As youngsters, it was interesting to watch – even if the quality of the cup of coffee at the end was fairly ordinary. Boiling coffee and running the liquid over grounds more than once produces a beverage that is much less than perfect – and this happened with the percolator.

But then the 1970s came and our coffee drinking life changed forever. Enter the drip method - inexpensive, quick and even a marked improvement in flavor. This was brewing simplicity and it began to dominate the home market. It comprised a plastic container which you lined with coffee filter paper and filled with ground beans - this sat on top of a glass container. Pour almost boiling water over the beans and your brew drips through to the glass pot on the bottom. That’s it! I even have a china single cup version of this model and find it very handy – quick and very little mess to clean up.

A bit later on came coffee pods. If you happen to be from Australia you will know these as coffee bags and are used in exactly the same way as tea bags – you know, from the House of Robert Timms variety from Woolworths and Coles. In other countries (like the US) they come in a different shape plus single or two cup sizes of your favorite blend of ground beans. These fit neatly into a coffee making machine with varying sorts of controls to adjust the brew and internal spouts that spread the water evenly over the grounds. Whether cone or flat design, make sure the water temperature is always near 200F (93C). Coffee pods are made of a porous type paper which contains the ground beans and are convenient and clean to use if you need a quick cup of coffee. A similar idea is the k cup coffee method.

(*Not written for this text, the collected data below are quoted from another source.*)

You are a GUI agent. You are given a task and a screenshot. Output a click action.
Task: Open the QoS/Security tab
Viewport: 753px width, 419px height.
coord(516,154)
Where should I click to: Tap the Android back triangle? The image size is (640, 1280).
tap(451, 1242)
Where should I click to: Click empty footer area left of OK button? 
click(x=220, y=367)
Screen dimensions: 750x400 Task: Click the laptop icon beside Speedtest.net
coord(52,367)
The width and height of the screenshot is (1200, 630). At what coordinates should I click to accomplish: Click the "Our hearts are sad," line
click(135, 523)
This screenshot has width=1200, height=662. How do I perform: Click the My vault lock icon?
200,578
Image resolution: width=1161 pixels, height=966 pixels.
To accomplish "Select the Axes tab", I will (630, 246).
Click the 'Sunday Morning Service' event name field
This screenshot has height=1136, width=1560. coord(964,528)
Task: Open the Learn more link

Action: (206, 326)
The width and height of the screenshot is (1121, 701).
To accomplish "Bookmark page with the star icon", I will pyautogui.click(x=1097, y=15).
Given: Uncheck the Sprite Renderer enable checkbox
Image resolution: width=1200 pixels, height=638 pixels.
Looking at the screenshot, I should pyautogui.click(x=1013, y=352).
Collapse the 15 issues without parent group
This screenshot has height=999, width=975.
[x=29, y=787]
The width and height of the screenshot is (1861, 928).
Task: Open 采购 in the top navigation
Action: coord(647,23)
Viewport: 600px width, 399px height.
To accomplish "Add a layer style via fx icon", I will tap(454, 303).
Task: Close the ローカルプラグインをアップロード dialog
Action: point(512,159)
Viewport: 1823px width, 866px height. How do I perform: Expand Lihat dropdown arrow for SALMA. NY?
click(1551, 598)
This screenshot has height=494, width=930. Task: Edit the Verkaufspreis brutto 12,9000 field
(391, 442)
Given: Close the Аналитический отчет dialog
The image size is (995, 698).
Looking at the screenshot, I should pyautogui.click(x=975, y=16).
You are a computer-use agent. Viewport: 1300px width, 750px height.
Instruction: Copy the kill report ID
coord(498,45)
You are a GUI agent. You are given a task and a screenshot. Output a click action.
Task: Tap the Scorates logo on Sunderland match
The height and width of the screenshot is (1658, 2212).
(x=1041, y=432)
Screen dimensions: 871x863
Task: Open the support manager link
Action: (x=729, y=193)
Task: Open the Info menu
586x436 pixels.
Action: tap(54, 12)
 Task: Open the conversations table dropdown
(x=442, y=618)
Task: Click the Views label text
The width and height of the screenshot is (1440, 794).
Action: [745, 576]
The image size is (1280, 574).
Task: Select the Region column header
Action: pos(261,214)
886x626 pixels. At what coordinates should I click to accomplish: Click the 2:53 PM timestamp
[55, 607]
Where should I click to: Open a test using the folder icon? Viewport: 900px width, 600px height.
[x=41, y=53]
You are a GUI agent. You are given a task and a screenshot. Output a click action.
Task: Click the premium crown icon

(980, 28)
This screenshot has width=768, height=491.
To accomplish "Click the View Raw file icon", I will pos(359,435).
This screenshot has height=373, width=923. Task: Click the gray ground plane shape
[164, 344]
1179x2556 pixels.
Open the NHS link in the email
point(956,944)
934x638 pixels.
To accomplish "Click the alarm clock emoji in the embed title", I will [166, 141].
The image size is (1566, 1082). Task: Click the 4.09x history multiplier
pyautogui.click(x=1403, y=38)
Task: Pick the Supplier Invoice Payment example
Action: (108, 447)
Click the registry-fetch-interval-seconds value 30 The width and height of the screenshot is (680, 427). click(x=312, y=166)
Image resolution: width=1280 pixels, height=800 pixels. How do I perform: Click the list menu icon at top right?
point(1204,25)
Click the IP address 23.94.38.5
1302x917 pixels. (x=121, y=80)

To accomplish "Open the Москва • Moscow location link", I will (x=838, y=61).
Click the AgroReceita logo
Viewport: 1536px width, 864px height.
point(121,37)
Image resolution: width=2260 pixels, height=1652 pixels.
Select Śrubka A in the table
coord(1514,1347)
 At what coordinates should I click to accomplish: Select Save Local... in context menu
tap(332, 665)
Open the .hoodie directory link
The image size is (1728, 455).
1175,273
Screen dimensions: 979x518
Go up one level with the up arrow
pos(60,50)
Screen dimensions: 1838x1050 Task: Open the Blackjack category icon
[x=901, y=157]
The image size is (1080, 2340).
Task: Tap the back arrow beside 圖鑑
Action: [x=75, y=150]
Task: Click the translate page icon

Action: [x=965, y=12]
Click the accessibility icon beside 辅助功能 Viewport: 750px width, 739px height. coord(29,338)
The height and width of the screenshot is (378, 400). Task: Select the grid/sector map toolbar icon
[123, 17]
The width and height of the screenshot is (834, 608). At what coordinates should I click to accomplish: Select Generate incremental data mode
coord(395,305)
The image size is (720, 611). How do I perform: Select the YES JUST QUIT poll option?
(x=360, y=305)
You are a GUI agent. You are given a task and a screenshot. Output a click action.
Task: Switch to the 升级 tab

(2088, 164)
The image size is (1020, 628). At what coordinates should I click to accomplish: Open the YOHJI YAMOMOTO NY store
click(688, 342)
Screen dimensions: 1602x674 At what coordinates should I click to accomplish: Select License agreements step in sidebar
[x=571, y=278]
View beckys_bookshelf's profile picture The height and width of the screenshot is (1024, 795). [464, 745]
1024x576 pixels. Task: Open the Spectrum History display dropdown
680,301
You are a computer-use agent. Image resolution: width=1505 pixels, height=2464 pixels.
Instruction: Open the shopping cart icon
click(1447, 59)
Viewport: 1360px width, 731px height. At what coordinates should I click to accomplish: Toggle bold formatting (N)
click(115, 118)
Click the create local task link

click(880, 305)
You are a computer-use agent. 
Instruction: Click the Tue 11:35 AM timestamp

During the 1990’s, espresso makers became the rage. Originating from the European coffee culture and with the application of American ingenuity to lower the cost without ruining the flavour, these machines totally changed the coffee making scene. Hot water is forced under pressure through finely ground dark roast and in a few minutes, out pours a delicious, aromatic brew.

By the addition of steamed frothy milk you have a cappuccino or latte, depending on the ratio of milk to coffee. This was a big step forward for coffee lovers and the variety of espresso makers available make for delightful experiments in chemistry.

The French press or plunger is another very simple device that helped the spread of European coffee making methods. A metal rod extends through the center of a glass cylinder and has a small handle on top. Attached to the other end of the rod is a metal filter or strainer which fits firmly inside the glass container.

Just put fresh ground beans in the container and pour on hot water (just off the boil). Unlike the drip method, the grounds steep until the plunger is pressed. The result is a dark, full bodied brew served straight from the plunger.

One of the more obscure brewing methods is the vacuum brewer. It has two glass or metal bowls, one atop the other. Heat causes water to rise into the upper bowl, similar to the percolator principle. You then take the brewer off the heat and as the liquid cools a bit a partial vacuum is created, drawing the hot water through the ground beans and into the lower chamber.

As the machine can be carried to your table this is a great way to round off a dinner party providing your company with a great visual and sensory impact plus, of course, a beautifully fresh cup of coffee.

In the scheme of coffee drinking around the world none of these methods is really new - most go back centuries in one form or another. One of the oldest known is probably the Ibrik from Turkey. Here the water is heated in a brass or copper container with a long handle and a grooved tongue. Finely ground coffee beans are added directly to the hot water and then poured, unfiltered. This makes for a pretty strong brew so beware!

As you can see there are many different brewing methods to make a good quality cup of coffee at home. Any of the above methods will produce a delicious drink and all the machines bring out the distinctive aspects of your favourite beans.

Why not try them all? With the number of gourmet coffees around today you can create your very own coffee history lesson and enjoyable caffeine boosted taste tour all at the same time.